>> Start Data
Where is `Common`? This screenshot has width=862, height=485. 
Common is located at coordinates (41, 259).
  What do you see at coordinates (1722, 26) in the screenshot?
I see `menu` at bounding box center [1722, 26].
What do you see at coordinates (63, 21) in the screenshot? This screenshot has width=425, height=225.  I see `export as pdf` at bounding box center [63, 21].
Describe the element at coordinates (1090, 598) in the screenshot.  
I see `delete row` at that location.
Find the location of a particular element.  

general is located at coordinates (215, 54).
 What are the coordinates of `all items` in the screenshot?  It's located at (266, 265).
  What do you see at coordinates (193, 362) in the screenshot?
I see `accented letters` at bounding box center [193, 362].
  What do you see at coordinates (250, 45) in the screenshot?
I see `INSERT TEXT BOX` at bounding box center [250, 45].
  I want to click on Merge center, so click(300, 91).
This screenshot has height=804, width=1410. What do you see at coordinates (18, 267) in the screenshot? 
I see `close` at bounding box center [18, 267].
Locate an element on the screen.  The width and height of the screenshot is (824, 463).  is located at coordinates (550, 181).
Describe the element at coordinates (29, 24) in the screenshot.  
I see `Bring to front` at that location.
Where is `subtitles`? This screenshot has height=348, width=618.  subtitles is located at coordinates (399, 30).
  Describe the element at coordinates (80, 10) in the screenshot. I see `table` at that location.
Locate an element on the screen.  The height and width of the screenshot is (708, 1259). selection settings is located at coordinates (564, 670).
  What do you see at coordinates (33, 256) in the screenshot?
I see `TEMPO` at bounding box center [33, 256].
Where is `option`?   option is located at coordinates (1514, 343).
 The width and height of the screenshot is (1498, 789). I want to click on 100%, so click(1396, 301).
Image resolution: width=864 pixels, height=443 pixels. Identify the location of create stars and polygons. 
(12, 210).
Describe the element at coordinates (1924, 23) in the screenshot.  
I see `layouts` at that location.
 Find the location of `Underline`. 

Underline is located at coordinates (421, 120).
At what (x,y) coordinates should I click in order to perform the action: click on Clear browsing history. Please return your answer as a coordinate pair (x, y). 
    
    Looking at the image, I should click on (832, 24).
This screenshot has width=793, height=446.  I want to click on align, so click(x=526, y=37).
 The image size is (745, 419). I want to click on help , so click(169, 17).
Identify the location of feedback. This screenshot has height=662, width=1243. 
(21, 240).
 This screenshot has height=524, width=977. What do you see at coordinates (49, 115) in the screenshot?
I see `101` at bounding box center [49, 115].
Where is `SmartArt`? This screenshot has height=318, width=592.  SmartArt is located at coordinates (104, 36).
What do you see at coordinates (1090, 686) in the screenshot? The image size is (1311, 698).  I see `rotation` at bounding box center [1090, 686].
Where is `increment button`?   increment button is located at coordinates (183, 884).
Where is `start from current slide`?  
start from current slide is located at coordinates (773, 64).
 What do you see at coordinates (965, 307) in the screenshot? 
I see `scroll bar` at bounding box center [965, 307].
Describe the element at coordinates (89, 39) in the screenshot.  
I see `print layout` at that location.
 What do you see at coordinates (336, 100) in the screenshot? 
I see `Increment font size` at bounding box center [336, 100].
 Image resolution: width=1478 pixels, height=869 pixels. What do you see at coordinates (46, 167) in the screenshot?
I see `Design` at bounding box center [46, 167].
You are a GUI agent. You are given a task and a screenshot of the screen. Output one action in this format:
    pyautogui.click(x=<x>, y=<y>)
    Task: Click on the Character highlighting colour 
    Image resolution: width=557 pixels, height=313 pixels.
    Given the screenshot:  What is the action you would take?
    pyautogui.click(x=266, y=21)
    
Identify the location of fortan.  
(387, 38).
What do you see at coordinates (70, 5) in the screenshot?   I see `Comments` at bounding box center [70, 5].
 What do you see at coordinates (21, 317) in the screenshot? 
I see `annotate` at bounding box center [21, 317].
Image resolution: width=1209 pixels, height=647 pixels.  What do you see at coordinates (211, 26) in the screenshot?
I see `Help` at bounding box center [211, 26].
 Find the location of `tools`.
>> End Data
**Problem details:** Copy all of the dataset items above verbatim, leaving every line unchanged.

**Expected output:**
Where is `Common`? This screenshot has width=862, height=485. 
Common is located at coordinates (41, 259).
  What do you see at coordinates (1722, 26) in the screenshot?
I see `menu` at bounding box center [1722, 26].
What do you see at coordinates (63, 21) in the screenshot? This screenshot has width=425, height=225.  I see `export as pdf` at bounding box center [63, 21].
Describe the element at coordinates (1090, 598) in the screenshot.  
I see `delete row` at that location.
Find the location of a particular element.  

general is located at coordinates (215, 54).
 What are the coordinates of `all items` in the screenshot?  It's located at (266, 265).
  What do you see at coordinates (193, 362) in the screenshot?
I see `accented letters` at bounding box center [193, 362].
  What do you see at coordinates (250, 45) in the screenshot?
I see `INSERT TEXT BOX` at bounding box center [250, 45].
  I want to click on Merge center, so click(300, 91).
This screenshot has height=804, width=1410. What do you see at coordinates (18, 267) in the screenshot? 
I see `close` at bounding box center [18, 267].
Locate an element on the screen.  The width and height of the screenshot is (824, 463).  is located at coordinates (550, 181).
Describe the element at coordinates (29, 24) in the screenshot.  
I see `Bring to front` at that location.
Where is `subtitles`? This screenshot has height=348, width=618.  subtitles is located at coordinates (399, 30).
  Describe the element at coordinates (80, 10) in the screenshot. I see `table` at that location.
Locate an element on the screen.  The height and width of the screenshot is (708, 1259). selection settings is located at coordinates (564, 670).
  What do you see at coordinates (33, 256) in the screenshot?
I see `TEMPO` at bounding box center [33, 256].
Where is `option`?   option is located at coordinates (1514, 343).
 The width and height of the screenshot is (1498, 789). I want to click on 100%, so click(1396, 301).
Image resolution: width=864 pixels, height=443 pixels. Identify the location of create stars and polygons. 
(12, 210).
Describe the element at coordinates (1924, 23) in the screenshot.  
I see `layouts` at that location.
 Find the location of `Underline`. 

Underline is located at coordinates (421, 120).
At what (x,y) coordinates should I click in order to perform the action: click on Clear browsing history. Please return your answer as a coordinate pair (x, y). 
    
    Looking at the image, I should click on (832, 24).
This screenshot has width=793, height=446.  I want to click on align, so click(x=526, y=37).
 The image size is (745, 419). I want to click on help , so click(169, 17).
Identify the location of feedback. This screenshot has height=662, width=1243. 
(21, 240).
 This screenshot has height=524, width=977. What do you see at coordinates (49, 115) in the screenshot?
I see `101` at bounding box center [49, 115].
Where is `SmartArt`? This screenshot has height=318, width=592.  SmartArt is located at coordinates (104, 36).
What do you see at coordinates (1090, 686) in the screenshot? The image size is (1311, 698).  I see `rotation` at bounding box center [1090, 686].
Where is `increment button`?   increment button is located at coordinates (183, 884).
Where is `start from current slide`?  
start from current slide is located at coordinates (773, 64).
 What do you see at coordinates (965, 307) in the screenshot? 
I see `scroll bar` at bounding box center [965, 307].
Describe the element at coordinates (89, 39) in the screenshot.  
I see `print layout` at that location.
 What do you see at coordinates (336, 100) in the screenshot? 
I see `Increment font size` at bounding box center [336, 100].
 Image resolution: width=1478 pixels, height=869 pixels. What do you see at coordinates (46, 167) in the screenshot?
I see `Design` at bounding box center [46, 167].
You are a GUI agent. You are given a task and a screenshot of the screen. Output one action in this format:
    pyautogui.click(x=<x>, y=<y>)
    Task: Click on the Character highlighting colour 
    Image resolution: width=557 pixels, height=313 pixels.
    Given the screenshot:  What is the action you would take?
    pyautogui.click(x=266, y=21)
    
Identify the location of fortan.  
(387, 38).
What do you see at coordinates (70, 5) in the screenshot?   I see `Comments` at bounding box center [70, 5].
 What do you see at coordinates (21, 317) in the screenshot? 
I see `annotate` at bounding box center [21, 317].
Image resolution: width=1209 pixels, height=647 pixels.  What do you see at coordinates (211, 26) in the screenshot?
I see `Help` at bounding box center [211, 26].
 Find the location of `tools`.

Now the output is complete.